Actualité Année 2011 Février

Premières analyses sur les traces de médicaments dans l’eau

Le ministère chargé de la santé a souhaité dresser un bilan sur la présence de résidus de médicaments dans les eaux du territoire et également évaluer les risques sanitaires de cette contamination. Depuis septembre 2009, l’ANSES (Agence nationale de sécurité de l’alimentation, d’environnement et du travail) et l’AFSSAPS (Agence française de sécurité sanitaire des produits de santé) ont été chargés de mener à terme cette mission.

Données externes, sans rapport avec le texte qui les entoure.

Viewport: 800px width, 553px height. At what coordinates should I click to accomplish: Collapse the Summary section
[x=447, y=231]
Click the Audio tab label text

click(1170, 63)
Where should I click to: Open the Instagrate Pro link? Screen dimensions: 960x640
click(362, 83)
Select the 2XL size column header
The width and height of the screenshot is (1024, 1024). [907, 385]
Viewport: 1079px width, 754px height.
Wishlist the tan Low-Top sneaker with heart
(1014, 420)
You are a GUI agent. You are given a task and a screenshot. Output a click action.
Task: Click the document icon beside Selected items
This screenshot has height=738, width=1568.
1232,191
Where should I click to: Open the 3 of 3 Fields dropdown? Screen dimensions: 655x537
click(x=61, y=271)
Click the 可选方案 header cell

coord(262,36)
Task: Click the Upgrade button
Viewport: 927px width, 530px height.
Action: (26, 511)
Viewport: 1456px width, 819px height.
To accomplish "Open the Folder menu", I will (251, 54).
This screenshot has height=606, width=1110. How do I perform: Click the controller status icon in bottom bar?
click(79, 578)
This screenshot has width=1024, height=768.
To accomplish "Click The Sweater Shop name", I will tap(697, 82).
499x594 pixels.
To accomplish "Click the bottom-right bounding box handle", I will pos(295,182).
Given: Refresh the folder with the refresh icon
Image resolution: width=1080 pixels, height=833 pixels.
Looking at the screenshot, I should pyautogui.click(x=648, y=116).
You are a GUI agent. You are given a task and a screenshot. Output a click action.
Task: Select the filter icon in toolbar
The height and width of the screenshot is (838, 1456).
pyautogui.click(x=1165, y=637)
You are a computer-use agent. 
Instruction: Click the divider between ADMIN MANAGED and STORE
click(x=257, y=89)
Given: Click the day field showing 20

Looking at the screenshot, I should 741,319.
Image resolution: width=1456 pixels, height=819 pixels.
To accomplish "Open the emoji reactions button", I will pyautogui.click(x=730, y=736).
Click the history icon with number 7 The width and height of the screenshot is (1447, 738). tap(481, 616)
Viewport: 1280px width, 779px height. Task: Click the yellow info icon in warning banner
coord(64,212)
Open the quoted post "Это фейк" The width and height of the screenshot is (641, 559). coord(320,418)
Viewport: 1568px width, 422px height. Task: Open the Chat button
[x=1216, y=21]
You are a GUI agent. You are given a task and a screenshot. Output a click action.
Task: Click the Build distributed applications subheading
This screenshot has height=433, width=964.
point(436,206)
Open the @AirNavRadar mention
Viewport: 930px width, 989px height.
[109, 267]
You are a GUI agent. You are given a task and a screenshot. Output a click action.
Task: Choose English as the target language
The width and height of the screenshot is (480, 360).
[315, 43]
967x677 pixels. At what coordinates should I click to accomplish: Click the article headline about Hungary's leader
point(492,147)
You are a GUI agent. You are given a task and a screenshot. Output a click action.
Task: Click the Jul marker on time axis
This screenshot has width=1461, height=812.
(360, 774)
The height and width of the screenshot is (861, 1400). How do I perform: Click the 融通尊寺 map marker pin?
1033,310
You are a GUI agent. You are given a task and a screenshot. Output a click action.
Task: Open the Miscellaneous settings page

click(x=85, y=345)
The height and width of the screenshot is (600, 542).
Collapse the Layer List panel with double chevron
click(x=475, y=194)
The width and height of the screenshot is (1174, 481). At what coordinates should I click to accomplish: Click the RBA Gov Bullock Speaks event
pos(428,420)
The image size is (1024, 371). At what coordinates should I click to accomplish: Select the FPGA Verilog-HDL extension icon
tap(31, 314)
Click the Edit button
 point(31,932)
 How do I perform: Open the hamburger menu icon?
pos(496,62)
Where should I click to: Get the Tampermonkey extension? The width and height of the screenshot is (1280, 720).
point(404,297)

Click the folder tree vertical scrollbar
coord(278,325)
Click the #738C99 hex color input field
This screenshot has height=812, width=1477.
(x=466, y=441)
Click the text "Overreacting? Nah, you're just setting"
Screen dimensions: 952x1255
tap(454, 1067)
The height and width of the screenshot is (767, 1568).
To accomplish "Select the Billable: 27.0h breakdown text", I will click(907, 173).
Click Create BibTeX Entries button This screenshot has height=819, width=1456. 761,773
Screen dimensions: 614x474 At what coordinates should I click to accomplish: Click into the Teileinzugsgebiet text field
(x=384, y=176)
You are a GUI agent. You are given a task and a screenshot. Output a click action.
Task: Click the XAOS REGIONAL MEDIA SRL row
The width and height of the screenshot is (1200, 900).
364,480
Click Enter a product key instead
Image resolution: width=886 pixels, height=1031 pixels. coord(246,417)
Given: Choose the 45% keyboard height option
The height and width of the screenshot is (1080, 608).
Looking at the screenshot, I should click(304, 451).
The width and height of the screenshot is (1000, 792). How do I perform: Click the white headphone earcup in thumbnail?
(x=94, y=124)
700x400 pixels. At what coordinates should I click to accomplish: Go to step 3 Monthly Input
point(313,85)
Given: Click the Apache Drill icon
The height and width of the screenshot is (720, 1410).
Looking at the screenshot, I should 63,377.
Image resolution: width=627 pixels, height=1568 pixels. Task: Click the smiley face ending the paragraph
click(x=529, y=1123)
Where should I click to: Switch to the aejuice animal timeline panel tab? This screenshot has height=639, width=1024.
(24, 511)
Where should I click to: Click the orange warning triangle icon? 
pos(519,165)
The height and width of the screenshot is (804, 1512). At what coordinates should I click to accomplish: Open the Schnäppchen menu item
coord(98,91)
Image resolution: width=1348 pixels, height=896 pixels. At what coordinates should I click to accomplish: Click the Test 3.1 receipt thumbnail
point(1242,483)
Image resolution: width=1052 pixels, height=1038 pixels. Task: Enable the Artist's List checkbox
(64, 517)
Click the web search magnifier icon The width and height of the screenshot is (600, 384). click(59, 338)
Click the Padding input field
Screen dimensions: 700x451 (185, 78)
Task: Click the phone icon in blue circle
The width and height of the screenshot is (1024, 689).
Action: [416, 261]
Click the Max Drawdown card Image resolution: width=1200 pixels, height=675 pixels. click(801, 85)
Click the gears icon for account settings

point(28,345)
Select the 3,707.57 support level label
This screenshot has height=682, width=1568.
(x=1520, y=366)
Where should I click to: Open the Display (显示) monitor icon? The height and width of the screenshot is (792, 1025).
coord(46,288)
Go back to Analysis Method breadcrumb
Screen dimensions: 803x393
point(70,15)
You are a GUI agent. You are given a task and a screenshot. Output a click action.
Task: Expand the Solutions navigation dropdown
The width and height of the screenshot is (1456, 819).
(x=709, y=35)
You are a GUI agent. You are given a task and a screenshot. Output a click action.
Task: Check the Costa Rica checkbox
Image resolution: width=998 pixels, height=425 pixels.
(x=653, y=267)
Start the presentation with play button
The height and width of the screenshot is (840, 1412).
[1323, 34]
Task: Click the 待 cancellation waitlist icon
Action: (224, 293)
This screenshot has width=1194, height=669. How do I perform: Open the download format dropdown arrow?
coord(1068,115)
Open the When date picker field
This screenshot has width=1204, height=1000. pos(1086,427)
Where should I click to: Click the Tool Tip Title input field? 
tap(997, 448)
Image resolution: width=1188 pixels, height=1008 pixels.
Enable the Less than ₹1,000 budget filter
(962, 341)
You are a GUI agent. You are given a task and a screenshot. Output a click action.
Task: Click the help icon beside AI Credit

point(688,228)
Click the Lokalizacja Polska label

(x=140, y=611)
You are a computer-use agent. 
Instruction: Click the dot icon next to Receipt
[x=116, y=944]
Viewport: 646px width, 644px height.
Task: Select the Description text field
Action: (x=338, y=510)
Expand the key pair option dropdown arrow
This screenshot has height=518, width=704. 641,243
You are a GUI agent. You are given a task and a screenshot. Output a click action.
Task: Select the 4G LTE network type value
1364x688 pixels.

Il existe, selon l’AFSSA (Agence française de sécurité sanitaire des aliments, qui est devenu l’ANSES), « plus de 3000 principes actifs de médecine humaine et 300 en médecine vétérinaire » dans l’eau. Les deux agences en charge de l’enquête ont étudiés la présence de 45 substances pharmaceutiques qui représentent les principales classes pharmacologiques de médicaments.

Tous les départements ainsi qu’un quart de la population française ont été couverts par l’étude, entre septembre 2009 et juin 2010. Elle concerne à la fois les eaux brutes (eaux superficielles 1/3 et eaux souterraines 2/3) où 285 échantillons ont été analysés, ainsi que les eaux traitées disponibles au robinet. L’AFFSSAPS vient de livrer les premiers résultats.

Premiers résultats

« Pour environ 75% des échantillons d’eau traitée […], aucune de ces 45 molécules n’a été quantifiée » affirme le rapport. Les 25% restants révèlent en général la présence d’une à quatre des molécules en même temps. Sur les 45 molécules recherchées, 19 ont été trouvées au moins une fois. « Plus de 90% des échantillons présentent une concentration maximale cumulée inférieure à 25 mg/L » déclare l’AFSSAPS. Tout ceci semble donc, à priori, plutôt rassurant.

Les molécules qui sont les plus souvent retrouvées sont la carbamazépine, un anti-épileptique, et un anxiolytique, l’oxazépam.

Dans les eaux brutes, 30 substances sur les 45 recherchées ont été retrouvées et à « des concentrations parfois plus fortes » que dans l’eau traitée, ce qui est le signe, selon les agences, que les filières de traitement de l’eau sont efficaces.

Evaluation des risques

L’analyse des risques que représentent les médicaments dans l’eau, a pour but de savoir s’il est nécessaire de prendre des mesures contre elles dans le traitement de l’eau. Les deux agences affirment que « l’évaluation des risques sanitaires est particulièrement complexe, notamment en raison des faibles concentrations rencontrées et des effets biologiques variables ». D’après le rapport, les concentrations dans l’eau du robinet sont de 1000 à 1 million de fois inférieures aux doses des médicaments prescrits.

Les agences travaillent actuellement sur la méthodologie et prévoient la publication du plan d’actions courant le 1er trimestre 2011.